As mentioned in the Easy Pottukadalai Murukku post, my family loves to munch on crispy snacks. Their favorites are Murukkus and Ribbon Pakoda. Until I was working, I wasn’t too much inclined in preparing home made snacks. Well, munching on them if prepared by my Grandmother was my favorite time pass as a kid. But with kids, life has changed for the better in all facets and cooking being one among them. To cater to their snacks need, I started preparing them at home. As a fixed routine, either Murukkus or Ribbon Pakodas are prepared week after week to replenish the diminishing stock. So for this week, it was Ribbon Pakoda and thought to blog my family’s favorite savory.



Rice flour  or Arisi maavu -1 ½ cups
Besan or Gram flour or Kadalai maavu – 1 ½ cups
Unsalted butter – 1 ½ tbsps (at room temperature)
Garlic – 1 whole bulb or 15 cloves
Red chilli powder – 1 ½ tsps or to taste
Hing – two big pinches or ¾ tsp
Salt to taste
Water to make the dough
Oil for deep frying and greasing the mold


Preparation time – 10 mins
Cooking time – 45 mins
Total time – 55 mins
Yields around 6-7 cups of Ribbon Pakoda

  1. Take garlic cloves and about ¼ cup of water in a small mixer jar. Run it for 2 mins or until the garlic cloves are crushed finely. Filter this juice using a strainer and retain it for later use.
  2. Take butter, flours, red chilli powder, asafoetida and salt to taste in a wide bowl. Using your hands, mix until everything combines well.
  3. Add the garlic juice to the flour-butter-chilli powder-salt dry mixture and mix.
  4. Add water little by little to the flour and make soft and pliable dough. You can check for salt and spice levels at this stage, adjust and add accordingly.
  5. Grease the mold. Place the ribbon pakoda plate into greased mold. I used the plate with four wide thin slots used for making ribbon pakoda (Refer stepwise pictures).
  6. Make small logs of the dough and fill in the greased mold.
  7. Heat oil in a pan/kadai until hot for frying. To check if oil is hot, drop a pinch of the prepared dough, it if rises instantly, the temperature is perfect and oil is ready for frying. Now reduce the flame to low-medium, carefully press the ribbons directly over the oil in a concentric manner (Refer stepwise pictures). Alternatively, you can squeeze ribbons of 5-6 inches.
  8. Cook one side till the sizzling sound ceases or bubbles in the oil settles. Flip it over to the other side and fry both sides till golden brown.
  9. Cooked pakoda will start settling at the bottom of the pan/kadai, remove using a slotted ladle and drain excess oil using a colander or paper towel.
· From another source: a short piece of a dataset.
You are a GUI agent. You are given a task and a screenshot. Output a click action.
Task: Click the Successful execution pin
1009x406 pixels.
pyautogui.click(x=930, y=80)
Repeat the same for the rest of the dough.
  10. Cool the ribbon pakodas completely, break them into smaller sized ribbons and then store it in an airtight container.

Serve the crispy and crunchy ribbon pakodas along with evening tea/coffee or snack on it whenever you feel like. At my place, prepared stock lasts no longer than 3-4 days as my family devours them instantly at any time of the day.

Ribbon Pakoda


  1. Both home made or store bought flours works fine for this recipe. I used store bought rice flour and home made besan.
  2. For variations, you can add ajwain or sesame seeds instead of hing.
  3. You can also add pepper powder in place of red chilli powder.
  4. Instead of butter, you can also add two table spoons of hot oil while making the dough.
  5. Do not overcrowd the kadai/pan while frying.
  6. Always keep the dough covered while frying; else the ribbon pakoda may turn red when fried.